Correct way to get contextual reference of a Java CDI bean


I googled for the way to get contextual reference of a CDI bean. I found 2 ways:

1. Using beans.iterator()

    public static <T> T getReference(BeanManager bm, Class<? extends T> type, Annotation... qualifiers) {
        Set<Bean<?>> beans = bm.getBeans(type, qualifiers);
        if (beans == null || beans.isEmpty()) {
            throw new IllegalArgumentException("Bean not found.");
        }

        // Using beans.iterator()
        Bean<T> bean = (Bean<T>) beans.iterator().next();

        return (T) bm.getReference(bean, type, bm.createCreationalContext(bean));
    }

2. Using BeanManager.resolve

    public static <T> T getReference(BeanManager bm, Class<? extends T> type, Annotation... qualifiers) {
        Set<Bean<?>> beans = bm.getBeans(type, qualifiers);
        if (beans == null || beans.isEmpty()) {
            throw new IllegalArgumentException("Bean not found.");
        }

        // Using BeanManager.resolve()
        Bean<T> bean = (Bean<T>) bm.resolve(beans);

        return (T) bm.getReference(bean, type, bm.createCreationalContext(bean));
    }

My question is: Which way is correct? if both are correct, what is context use of each one?

Thank you!


Solution

  • The CDI specification distinguishes 3 stages for a bean while performing typesafe resolution:

    • Available: Java EE defines a series of accessibility rules for classloading, which CDI extends to cover bean resolution. For example a bean in a WAR can inject a bean in an ejb-jar, but not vice-versa,
    • Assignable: the bean has a bean type that matches the required type following Assignability of raw and parameterized types,
    • Resolved: the bean is elligible, that is both available and assignable, and it not ambiguous as specified in unsatisfied and ambiguous dependencies.

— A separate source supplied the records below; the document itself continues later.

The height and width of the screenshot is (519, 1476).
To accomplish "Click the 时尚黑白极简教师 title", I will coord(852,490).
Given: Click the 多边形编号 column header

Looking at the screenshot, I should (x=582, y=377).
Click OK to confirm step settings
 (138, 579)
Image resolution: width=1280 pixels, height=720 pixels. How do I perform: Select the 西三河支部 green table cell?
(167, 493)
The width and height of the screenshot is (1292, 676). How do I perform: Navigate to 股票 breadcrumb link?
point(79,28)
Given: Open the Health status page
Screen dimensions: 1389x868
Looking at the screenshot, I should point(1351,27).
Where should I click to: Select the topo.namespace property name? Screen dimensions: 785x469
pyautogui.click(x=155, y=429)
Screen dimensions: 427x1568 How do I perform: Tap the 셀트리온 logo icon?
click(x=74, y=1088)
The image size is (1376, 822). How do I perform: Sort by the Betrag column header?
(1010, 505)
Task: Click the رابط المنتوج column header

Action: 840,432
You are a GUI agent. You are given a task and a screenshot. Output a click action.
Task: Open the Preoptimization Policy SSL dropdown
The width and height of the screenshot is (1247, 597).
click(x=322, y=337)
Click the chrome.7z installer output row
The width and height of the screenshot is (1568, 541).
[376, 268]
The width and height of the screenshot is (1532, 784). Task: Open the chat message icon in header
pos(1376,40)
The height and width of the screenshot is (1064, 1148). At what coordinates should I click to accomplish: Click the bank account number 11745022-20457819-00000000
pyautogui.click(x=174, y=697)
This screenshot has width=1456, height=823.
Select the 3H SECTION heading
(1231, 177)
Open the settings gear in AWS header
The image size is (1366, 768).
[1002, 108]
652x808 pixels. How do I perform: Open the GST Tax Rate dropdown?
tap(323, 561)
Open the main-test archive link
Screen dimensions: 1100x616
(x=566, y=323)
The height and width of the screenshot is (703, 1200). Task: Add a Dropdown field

    The first way above retrieves all the elligible beans for the provided type and qualifiers and gets a contextual reference for the first elligible bean but does not resolve potential ambiguities, in case of alternatives.

    The second way, however, does perform resolution and returns a contextual reference of the resolved bean or throws AmbiguousResolutionException if resolution fails.

    So both ways are programmatically correct. Choosing one over the other depends on the context. Though the second way is prefered in doubt as it is exactly reproducing what the container is doing when performing injection but in a programmatic manner.